= DIRECTIONS =
Please pick out every line of the data below that contains the word "should", matching case exactly, and copy each one.

= Data excerpted from a collection =

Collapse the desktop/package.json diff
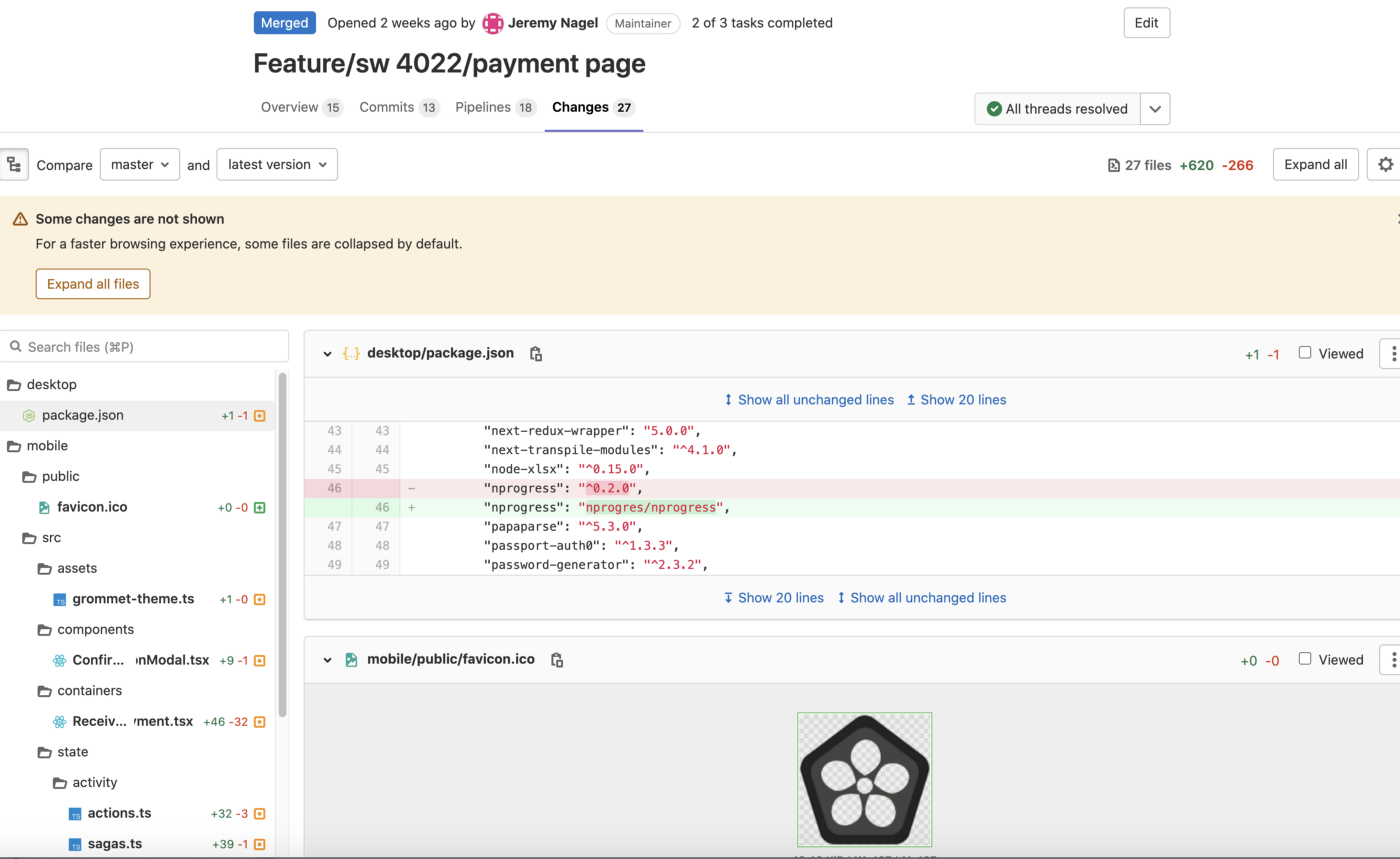(327, 354)
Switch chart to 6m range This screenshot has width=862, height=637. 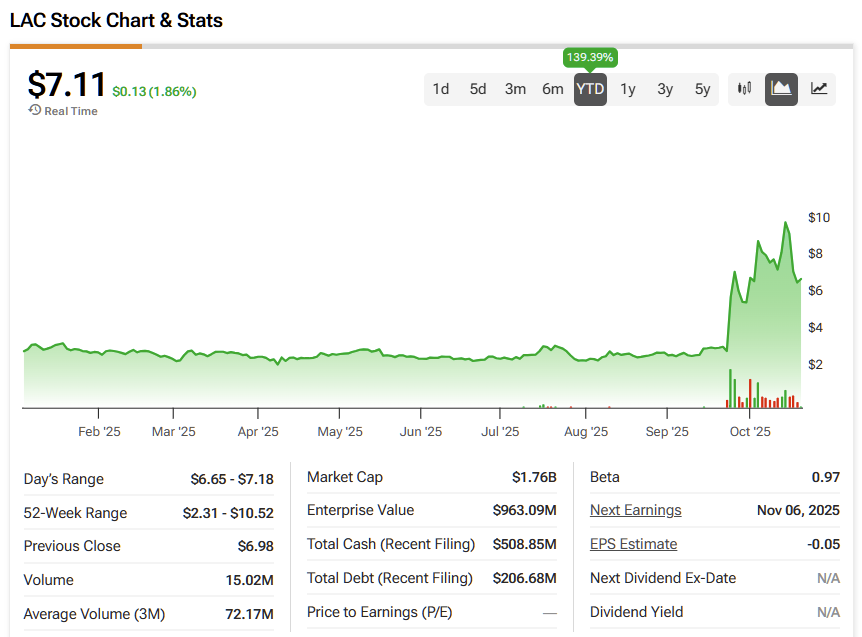point(553,89)
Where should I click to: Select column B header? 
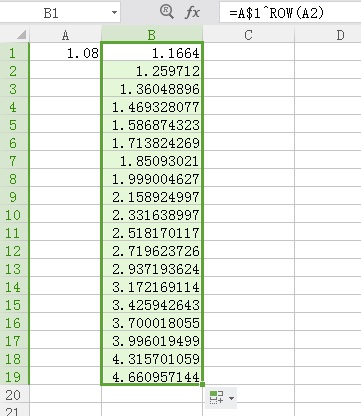pos(152,35)
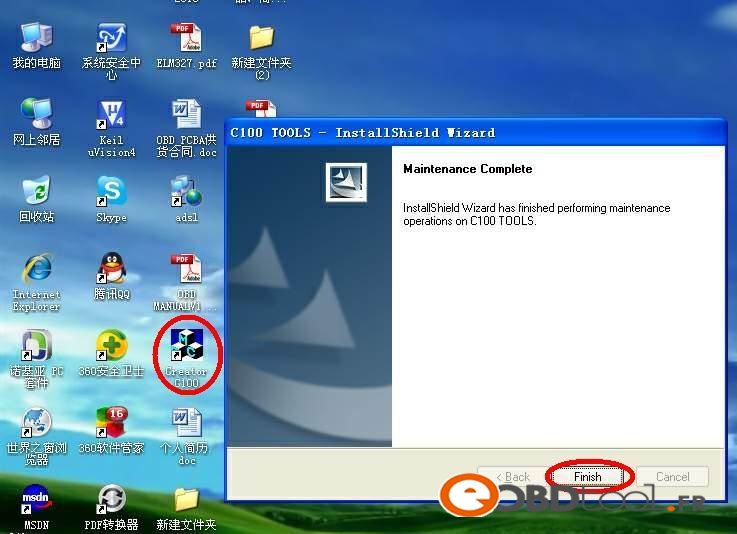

= RESPONSE TO THIS TASK =
Where should I click to: Select column B header? 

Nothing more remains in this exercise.